The case affects the more than 18,000 dealerships nationwide. Together, they employ more than 100,000 service advisers.

The high court ruled 5-4 that service advisers, like car salesmen and mechanics, are exempt under federal law from overtime pay requirements.

The case the high court made its decision in involves a Mercedes Benz dealership in Encino, California, and several current and former service advisers. Each side had a different interpretation of the Fair Labor Standards Act, which says that "any salesman ... primarily engaged in selling or servicing automobiles" doesn't have to be paid overtime.

The dealership argued that the definition of salesman clearly includes service advisers, who have a range of job responsibilities from helping to diagnose mechanical problems to preparing price estimates for repairs. Service advisers had argued that they weren't covered by the definition.

Justice Clarence Thomas wrote in a majority opinion that the "ordinary meaning of 'salesman' is someone who sells goods or services" and that service advisers "do precisely that."

In a dissent, Justice Ruth Bader Ginsburg wrote that because service advisers "neither sell nor repair automobiles" they should not be exempt from overtime payments.

The issue came to the high court after the Department of Labor changed its interpretation of the Fair Labor Standards Act in 2011. For the three decades up to then, the department operated under the view that service advisers didn't have to be paid overtime.

Monday's decision was the second time the court has ruled in the case. In an earlier round of litigation, the U.S. Court of Appeals for the 9th Circuit ruled that service advisers were entitled to overtime. But in 2016, following the death of Justice Antonin Scalia, an eight-member Supreme Court sidestepped the overtime question and told the appeals court to take another look at the case. After a second look, the appeals court once again ruled in favor of the service advisers.

Supreme Court rejects appeal in Grand Haven cross ­dispute

GRAND HAVEN, Mich. (AP) - The U.S. Supreme Court has turned down an appeal in a dispute over a pole that can be turned into a cross on public land in western Michigan.

The city of Grand Haven stopped the cross display in 2015 after critics said it was an illegal endorsement of religion. Michigan courts have said the city has the power to manage the property along the Grand River.

The Supreme Court on Monday declined an appeal by cross supporters, who said their free speech rights are being violated by Grand Haven.

The Dewey Hill monument was donated to Grand Haven as a memorial for soldiers who served in the Vietnam War. The pole was turned into a cross during summer concerts sponsored by First Reformed Church.

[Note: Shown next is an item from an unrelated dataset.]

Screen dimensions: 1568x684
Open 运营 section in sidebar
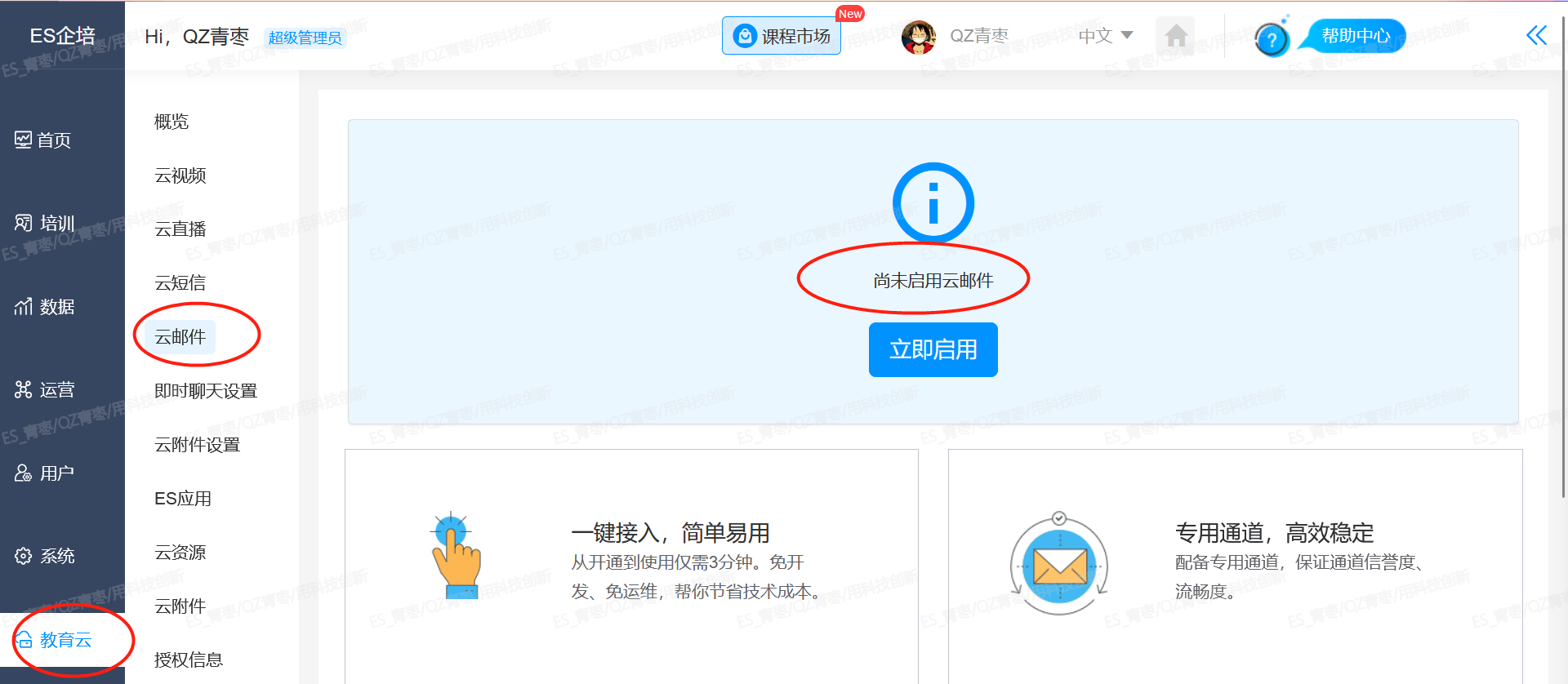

:Supreme Court sides with officer in Arizona police shooting

WASHINGTON (AP) - The Supreme Court is siding with an Arizona police officer in a case filed by a woman who survived being shot four times by the officer.

The court Monday reversed a lower court ruling in favor of the woman, Amy Hughes.

Officers were called to Hughes' house in May 2010 following a report that someone was hacking at a tree with a knife. They arrived and saw Hughes holding a knife.

Hughes didn't comply with commands from officers to drop the knife and continued to move toward her roommate. An officer then shot her.

A trial court ruled for the officer, but the 9th Circuit Court of Appeals reversed that decision in 2016. The Supreme Court says the officer was immune from being sued by Hughes.